À Aubervilliers, un ancien parking a été transformé en jardin sauvage avec l’aide de l’agence de paysage Wagon Landscaping. Ce jardin de rocailles a désormais une portée sociale. Suivant cette idée d’ensauvagement, la végétation s’est vite emparée de la vieille ligne de chemin de fer inutilisée, la Petite Ceinture de Paris dans le quinzième arrondissement. Depuis, des friches sauvages y ont été délimitées et abritent la faune et flore parisienne.

Dans le vingtième arrondissement de Paris, le défi de recréer dans la capitale un espace naturel presque sauvage a été relevé grâce à l’ingénierie écologique : le jardin naturel Pierre-Emmanuel a ainsi vu le jour en 1996. Désormais l’on peut y croiser des papillons, des libellules, des grenouilles et même des hérons le temps d’une balade.

La température en ville pose problème notamment lors des épisodes de canicule. En 2003, année de la vague de chaleur historique, Météo France avait constaté huit degrés de différence entre le centre-ville et la banlieue. Comment donc aider les écoliers et écolières qui étudient entre quatre murs asphaltés ? 

L’initiative de création de cours oasis dans les écoles parisiennes pour rafraîchir et améliorer le cadre de vie des enfants et des enseignant·es est née. Repenser les sols pour qu’ils soient plus naturels, perméables et qu’ils favorisent l’écoulement des eaux de pluie. Planter des arbres, installer des murs végétalisés, des jardins pédagogiques. L’école élémentaire Keller dans le 11ème arrondissement de Paris a partagé son retour d’expérience sur un blog.

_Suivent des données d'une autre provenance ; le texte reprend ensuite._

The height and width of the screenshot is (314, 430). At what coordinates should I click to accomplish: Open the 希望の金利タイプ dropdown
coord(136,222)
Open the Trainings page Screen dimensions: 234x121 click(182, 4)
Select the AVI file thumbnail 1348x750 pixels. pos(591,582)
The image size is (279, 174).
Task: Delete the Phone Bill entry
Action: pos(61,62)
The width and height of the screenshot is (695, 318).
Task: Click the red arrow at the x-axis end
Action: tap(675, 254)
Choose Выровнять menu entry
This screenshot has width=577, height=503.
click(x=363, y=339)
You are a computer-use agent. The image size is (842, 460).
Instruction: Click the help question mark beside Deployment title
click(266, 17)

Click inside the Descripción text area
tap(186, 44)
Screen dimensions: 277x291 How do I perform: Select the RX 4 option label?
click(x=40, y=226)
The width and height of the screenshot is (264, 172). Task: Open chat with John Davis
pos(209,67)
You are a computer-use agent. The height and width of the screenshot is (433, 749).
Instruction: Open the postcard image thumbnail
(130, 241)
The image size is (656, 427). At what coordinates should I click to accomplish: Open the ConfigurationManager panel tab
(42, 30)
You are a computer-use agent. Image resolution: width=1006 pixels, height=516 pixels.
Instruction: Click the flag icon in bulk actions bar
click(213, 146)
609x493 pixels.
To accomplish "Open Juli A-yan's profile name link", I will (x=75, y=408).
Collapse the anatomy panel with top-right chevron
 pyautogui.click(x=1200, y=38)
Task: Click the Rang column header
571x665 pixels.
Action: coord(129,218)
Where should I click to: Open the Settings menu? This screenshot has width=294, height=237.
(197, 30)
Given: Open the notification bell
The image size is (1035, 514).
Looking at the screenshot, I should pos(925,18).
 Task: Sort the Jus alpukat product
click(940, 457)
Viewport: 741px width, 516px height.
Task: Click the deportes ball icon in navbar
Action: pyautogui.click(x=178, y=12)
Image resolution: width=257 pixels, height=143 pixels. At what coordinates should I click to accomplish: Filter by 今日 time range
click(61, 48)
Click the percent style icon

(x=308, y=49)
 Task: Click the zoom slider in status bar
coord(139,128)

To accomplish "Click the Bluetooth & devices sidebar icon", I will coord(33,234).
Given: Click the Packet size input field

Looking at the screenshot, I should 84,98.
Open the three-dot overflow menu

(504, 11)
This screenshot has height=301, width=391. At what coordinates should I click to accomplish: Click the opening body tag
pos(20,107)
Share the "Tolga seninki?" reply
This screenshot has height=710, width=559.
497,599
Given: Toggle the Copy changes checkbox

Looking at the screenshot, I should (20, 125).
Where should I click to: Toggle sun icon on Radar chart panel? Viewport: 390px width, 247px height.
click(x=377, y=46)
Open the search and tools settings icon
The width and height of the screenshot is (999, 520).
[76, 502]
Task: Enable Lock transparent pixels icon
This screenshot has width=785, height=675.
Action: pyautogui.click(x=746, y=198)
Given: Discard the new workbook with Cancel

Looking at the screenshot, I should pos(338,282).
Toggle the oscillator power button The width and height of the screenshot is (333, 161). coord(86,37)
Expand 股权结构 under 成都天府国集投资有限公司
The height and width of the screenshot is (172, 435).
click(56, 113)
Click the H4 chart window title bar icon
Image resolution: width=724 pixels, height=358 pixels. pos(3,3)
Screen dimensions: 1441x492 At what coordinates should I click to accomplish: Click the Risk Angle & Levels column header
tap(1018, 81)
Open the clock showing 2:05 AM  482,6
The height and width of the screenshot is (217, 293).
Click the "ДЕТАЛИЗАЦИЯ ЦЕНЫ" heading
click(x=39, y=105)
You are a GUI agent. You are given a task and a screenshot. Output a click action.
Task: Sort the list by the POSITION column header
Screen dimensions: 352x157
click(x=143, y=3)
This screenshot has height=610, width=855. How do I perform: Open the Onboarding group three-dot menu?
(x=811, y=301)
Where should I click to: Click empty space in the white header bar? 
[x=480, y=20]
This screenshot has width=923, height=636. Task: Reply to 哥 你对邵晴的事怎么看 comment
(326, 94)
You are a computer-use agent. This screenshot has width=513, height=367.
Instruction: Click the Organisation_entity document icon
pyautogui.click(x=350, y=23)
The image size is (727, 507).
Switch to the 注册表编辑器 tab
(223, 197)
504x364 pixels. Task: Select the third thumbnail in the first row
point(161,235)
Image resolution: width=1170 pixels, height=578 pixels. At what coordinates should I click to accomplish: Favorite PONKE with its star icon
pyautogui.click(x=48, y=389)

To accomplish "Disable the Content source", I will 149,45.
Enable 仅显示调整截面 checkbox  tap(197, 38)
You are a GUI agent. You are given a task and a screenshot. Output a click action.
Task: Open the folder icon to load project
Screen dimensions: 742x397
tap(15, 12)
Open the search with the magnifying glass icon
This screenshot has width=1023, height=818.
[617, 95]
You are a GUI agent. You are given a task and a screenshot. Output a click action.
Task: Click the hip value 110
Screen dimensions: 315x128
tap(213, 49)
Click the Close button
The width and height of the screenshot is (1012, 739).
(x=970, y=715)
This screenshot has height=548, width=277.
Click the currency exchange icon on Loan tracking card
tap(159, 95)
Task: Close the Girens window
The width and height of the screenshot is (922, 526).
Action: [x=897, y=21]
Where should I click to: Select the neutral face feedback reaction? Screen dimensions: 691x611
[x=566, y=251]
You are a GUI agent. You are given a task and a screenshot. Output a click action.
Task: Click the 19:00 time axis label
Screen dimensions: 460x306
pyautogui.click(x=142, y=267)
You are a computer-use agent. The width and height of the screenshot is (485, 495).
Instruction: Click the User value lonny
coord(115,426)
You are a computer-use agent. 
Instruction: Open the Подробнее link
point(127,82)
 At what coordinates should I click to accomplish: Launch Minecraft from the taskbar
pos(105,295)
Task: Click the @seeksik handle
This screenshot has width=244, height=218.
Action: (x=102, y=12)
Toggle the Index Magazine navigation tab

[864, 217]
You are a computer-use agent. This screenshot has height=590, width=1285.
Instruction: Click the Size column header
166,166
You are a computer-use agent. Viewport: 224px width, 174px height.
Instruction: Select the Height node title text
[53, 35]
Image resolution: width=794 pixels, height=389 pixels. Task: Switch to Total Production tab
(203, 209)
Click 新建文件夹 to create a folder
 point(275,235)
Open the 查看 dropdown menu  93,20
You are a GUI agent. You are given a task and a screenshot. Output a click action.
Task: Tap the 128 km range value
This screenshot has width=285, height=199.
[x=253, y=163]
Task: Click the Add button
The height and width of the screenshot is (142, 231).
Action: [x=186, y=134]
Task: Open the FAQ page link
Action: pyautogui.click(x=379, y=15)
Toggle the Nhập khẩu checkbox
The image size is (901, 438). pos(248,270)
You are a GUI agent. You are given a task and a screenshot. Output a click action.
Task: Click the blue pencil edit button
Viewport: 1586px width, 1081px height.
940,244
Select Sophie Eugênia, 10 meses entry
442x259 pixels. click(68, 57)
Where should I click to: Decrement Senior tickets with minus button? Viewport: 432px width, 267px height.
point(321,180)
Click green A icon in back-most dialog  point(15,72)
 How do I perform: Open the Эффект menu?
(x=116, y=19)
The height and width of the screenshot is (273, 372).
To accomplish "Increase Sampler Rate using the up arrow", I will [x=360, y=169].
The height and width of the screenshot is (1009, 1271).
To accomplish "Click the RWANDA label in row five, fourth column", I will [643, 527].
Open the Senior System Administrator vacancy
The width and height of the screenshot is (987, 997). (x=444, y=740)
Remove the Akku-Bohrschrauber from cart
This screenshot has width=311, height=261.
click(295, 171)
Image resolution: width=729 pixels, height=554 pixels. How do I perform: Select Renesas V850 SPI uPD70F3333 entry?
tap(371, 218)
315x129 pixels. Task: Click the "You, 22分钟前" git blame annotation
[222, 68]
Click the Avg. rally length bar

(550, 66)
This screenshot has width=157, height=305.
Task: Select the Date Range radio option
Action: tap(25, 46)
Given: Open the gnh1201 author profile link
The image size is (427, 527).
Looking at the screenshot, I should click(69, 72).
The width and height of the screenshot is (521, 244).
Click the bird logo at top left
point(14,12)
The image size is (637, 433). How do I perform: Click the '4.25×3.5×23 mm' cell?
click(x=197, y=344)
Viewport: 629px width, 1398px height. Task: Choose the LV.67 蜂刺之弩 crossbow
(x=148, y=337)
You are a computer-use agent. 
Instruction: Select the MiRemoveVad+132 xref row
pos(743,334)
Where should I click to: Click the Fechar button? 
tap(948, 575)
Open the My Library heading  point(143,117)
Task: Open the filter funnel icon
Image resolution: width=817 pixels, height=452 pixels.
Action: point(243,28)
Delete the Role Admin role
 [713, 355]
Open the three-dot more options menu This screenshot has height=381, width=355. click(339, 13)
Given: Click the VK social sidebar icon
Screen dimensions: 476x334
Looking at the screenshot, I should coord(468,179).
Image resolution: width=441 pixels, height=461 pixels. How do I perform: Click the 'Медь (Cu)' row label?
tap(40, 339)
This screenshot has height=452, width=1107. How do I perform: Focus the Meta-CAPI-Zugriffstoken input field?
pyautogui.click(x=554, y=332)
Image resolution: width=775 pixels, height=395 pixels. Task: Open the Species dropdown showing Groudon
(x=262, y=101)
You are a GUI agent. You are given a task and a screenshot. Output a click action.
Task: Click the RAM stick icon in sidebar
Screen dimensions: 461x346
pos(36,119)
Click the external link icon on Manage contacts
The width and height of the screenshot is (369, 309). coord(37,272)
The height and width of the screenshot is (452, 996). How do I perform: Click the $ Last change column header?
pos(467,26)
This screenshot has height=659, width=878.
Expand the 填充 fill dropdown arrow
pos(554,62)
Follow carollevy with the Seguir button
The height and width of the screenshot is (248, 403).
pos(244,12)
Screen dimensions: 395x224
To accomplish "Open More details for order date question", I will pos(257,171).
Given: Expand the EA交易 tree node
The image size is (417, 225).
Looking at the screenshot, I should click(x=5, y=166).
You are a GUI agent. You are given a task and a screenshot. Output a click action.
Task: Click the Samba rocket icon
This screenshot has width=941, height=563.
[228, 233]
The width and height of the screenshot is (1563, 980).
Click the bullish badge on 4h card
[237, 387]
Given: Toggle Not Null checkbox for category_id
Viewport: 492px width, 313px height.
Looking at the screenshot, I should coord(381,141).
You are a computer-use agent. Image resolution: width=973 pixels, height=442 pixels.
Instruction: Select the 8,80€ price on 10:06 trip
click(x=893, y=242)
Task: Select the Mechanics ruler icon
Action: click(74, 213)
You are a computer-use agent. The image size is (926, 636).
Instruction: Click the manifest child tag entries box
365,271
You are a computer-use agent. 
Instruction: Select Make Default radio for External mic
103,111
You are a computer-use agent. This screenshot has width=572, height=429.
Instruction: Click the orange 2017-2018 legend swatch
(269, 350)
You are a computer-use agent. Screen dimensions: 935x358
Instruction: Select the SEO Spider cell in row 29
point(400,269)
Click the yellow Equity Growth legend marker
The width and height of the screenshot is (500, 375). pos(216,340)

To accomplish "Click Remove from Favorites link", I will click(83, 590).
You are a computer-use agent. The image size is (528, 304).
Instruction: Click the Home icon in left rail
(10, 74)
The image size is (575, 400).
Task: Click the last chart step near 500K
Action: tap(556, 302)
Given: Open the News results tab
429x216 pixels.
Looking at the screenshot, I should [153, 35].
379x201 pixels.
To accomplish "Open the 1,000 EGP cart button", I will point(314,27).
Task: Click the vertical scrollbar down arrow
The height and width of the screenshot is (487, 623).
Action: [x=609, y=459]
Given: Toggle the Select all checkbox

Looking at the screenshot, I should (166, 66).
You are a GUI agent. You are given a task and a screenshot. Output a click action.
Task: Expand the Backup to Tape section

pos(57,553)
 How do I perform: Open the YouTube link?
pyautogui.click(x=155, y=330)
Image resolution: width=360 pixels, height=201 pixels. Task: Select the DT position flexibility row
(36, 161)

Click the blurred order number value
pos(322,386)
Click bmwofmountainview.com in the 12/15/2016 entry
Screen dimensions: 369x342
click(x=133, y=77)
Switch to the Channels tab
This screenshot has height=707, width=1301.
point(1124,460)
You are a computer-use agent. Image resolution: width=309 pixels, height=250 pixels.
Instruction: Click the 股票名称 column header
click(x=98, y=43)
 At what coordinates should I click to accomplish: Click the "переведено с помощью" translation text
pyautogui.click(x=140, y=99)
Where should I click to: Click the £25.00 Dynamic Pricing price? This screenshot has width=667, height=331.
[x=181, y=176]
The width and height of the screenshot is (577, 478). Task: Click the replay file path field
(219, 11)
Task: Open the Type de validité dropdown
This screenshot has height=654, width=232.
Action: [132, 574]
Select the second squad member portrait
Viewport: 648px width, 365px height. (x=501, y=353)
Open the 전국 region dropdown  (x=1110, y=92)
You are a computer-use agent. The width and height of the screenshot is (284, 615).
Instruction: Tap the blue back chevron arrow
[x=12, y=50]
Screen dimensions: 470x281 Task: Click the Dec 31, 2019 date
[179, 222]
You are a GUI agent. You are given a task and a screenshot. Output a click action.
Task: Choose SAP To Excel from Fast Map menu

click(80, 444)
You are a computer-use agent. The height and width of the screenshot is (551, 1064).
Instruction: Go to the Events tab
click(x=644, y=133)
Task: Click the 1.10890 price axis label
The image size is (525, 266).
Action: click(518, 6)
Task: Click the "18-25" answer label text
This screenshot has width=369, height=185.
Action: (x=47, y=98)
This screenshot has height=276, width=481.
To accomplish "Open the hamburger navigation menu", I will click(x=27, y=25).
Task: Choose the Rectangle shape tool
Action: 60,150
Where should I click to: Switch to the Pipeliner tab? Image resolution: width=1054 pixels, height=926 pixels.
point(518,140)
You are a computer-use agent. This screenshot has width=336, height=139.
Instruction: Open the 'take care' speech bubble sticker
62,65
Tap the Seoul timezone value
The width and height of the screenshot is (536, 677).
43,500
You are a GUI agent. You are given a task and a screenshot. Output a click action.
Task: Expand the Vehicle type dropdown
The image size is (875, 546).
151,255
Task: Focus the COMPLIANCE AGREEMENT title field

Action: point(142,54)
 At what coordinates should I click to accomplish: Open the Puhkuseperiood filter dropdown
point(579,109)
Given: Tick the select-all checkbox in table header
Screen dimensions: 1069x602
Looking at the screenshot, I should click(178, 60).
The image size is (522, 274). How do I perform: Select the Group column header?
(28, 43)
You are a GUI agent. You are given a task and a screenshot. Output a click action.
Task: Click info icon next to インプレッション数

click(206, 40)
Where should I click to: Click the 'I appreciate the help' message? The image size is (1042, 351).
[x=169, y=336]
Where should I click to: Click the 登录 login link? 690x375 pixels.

Un autre projet « nos arbres » chez nos voisin·es Suisses à Genève a cherché à améliorer la place de l’arbre en ville qui, ne l’oublions pas, séquestre le carbone, filtre les polluants dans l’air et égaye le paysage. Ils ont ainsi remplacé les fosses individuelles des arbres pour favoriser le retour à la pleine terre et ainsi les aider à mieux croître.

À l’école des Sciences et de la biodiversité de Boulogne-Billancourt, une impressionnante toiture végétalisée a été installée avec des substrats allant jusqu’à 1 mètre de profondeur, si bien que même les oiseaux s’y nichent.

Ces exemples, peuvent-ils servir de modèles à appliquer dans n’importe quelle ville ? 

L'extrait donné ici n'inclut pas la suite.